The Bank of Mexico is expected to raise the overnight interbank rate by 25 basis points, according to 22 of 25 specialists polled by Reuters earlier this week, which would be its highest level since August 2008.
Mexico’s peso has weakened sharply since the central bank’s last meeting in early October, falling nearly 6.7 percent in that time.
The bulk of the peso’s drop came after Mexico’s incoming president, Andres Manuel Lopez Obrador, decided on Oct. 29 to scrap a more than $13 billion, partially built new airport for Mexico City.
“Since the last meeting, some of the upside risk to inflation have materialized, including a weaker Mexican peso and heightened concern with policy direction and a potential deterioration of the fiscal baseline,” Goldman Sachs said in a note to clients.

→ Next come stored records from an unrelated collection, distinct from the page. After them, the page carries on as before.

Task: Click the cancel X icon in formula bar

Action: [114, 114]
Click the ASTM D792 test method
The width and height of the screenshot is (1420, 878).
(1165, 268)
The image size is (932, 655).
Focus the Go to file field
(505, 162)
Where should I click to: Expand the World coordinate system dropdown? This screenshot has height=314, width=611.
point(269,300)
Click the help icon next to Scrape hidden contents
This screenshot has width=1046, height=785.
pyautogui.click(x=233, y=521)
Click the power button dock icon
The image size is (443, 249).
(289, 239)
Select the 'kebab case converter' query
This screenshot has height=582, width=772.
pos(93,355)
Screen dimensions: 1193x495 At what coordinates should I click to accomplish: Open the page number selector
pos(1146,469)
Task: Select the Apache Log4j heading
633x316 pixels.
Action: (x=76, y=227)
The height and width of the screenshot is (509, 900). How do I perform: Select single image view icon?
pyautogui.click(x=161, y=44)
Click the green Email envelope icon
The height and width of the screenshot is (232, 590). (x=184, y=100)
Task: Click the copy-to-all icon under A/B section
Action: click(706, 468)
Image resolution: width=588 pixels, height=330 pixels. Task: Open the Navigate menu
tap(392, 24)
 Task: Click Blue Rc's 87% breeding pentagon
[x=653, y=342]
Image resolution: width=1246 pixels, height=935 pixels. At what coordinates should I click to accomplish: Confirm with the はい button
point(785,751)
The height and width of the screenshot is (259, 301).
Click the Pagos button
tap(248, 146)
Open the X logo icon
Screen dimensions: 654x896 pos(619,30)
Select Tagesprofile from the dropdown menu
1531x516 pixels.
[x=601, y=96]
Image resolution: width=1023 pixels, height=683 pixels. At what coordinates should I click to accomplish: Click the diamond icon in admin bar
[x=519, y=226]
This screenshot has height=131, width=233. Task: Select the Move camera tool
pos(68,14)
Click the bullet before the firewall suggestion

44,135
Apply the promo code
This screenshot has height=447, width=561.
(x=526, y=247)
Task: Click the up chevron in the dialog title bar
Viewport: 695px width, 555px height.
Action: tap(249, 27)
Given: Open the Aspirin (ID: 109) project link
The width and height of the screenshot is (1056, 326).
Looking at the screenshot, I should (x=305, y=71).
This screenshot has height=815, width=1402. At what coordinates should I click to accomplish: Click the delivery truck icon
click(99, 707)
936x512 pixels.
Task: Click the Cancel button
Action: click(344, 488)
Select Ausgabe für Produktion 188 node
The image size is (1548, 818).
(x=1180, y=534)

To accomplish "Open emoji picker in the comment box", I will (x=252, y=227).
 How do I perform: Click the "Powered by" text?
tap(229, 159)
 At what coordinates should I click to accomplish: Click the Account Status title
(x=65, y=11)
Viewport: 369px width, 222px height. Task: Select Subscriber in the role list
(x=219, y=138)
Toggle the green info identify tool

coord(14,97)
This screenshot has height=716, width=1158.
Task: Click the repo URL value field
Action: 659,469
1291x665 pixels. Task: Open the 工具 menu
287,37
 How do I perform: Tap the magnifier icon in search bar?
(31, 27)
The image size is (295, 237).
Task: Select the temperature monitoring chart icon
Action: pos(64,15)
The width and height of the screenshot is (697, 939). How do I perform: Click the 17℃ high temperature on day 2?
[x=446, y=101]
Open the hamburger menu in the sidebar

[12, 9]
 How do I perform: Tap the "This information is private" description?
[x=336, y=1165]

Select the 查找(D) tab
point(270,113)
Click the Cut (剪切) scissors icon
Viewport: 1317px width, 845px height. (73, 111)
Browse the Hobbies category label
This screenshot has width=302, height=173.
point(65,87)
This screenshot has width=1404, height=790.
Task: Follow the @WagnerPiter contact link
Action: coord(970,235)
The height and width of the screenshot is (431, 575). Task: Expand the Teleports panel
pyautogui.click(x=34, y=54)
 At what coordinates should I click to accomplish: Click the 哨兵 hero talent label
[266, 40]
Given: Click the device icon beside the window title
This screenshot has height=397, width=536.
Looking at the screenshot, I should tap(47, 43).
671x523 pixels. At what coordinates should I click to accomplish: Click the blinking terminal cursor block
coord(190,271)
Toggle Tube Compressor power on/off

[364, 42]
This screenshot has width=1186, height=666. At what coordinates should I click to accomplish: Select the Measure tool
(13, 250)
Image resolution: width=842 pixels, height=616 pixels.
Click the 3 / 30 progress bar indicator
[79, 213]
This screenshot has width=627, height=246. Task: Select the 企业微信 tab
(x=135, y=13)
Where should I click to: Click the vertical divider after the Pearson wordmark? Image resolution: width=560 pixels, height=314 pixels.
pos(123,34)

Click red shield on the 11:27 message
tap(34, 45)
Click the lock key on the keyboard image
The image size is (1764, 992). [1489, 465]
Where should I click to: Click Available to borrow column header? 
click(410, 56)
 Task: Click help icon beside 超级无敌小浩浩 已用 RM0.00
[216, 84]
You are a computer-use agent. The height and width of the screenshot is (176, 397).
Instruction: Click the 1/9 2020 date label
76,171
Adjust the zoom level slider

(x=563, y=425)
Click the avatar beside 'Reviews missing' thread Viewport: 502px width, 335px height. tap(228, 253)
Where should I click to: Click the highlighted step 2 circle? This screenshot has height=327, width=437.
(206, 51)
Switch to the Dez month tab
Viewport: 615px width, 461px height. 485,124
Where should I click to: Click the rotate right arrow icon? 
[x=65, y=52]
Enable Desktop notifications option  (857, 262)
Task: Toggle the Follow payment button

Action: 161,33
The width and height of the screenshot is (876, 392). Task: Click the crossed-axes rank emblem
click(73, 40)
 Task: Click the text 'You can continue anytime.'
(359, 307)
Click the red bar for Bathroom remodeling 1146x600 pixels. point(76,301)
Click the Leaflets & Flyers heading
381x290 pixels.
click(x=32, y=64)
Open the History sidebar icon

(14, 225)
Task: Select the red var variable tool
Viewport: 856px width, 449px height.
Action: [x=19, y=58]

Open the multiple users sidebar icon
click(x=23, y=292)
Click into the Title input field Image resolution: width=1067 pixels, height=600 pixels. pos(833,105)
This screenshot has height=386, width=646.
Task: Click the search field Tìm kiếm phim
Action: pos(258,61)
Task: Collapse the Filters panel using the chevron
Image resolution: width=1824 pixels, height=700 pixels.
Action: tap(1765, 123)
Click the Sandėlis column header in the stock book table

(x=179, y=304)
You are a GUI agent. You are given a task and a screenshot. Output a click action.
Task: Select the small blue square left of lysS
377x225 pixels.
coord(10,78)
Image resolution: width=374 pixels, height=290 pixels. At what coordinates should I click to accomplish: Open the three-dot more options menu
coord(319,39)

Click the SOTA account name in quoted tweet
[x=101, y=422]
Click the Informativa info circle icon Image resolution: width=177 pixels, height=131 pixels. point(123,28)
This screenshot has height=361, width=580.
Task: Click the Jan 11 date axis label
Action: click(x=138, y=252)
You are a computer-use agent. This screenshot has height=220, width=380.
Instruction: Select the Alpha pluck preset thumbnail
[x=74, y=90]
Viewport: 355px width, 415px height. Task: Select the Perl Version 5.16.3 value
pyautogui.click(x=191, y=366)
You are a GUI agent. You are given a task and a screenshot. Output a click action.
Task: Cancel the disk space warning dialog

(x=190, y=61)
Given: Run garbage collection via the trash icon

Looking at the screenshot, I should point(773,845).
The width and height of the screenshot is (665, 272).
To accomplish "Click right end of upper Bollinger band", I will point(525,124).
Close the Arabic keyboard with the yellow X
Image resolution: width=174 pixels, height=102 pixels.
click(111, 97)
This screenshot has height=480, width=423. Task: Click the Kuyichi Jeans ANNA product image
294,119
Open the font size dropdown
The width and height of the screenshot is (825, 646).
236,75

Many banks are now forecasting a weaker peso this year and next, partly because of uncertainty about economic policy under leftist Lopez Obrador, who takes office on Dec. 1.
Goldman Sachs is forecasting a 25-basis-point increase and said the Bank of Mexico would likely “preserve a hawkish and vigilant stance.”
The Bank of Mexico held its key rate steady on Oct. 4, although one board member voted for a hike and the entire board cautioned it may need to raise rates in the future due to the threat of persistently high inflation.
Mexico’s annual inflation rate rose by 4.9 percent in October, still far above the central bank’s target of 3.0 percent, plus or minus 1 percentage point.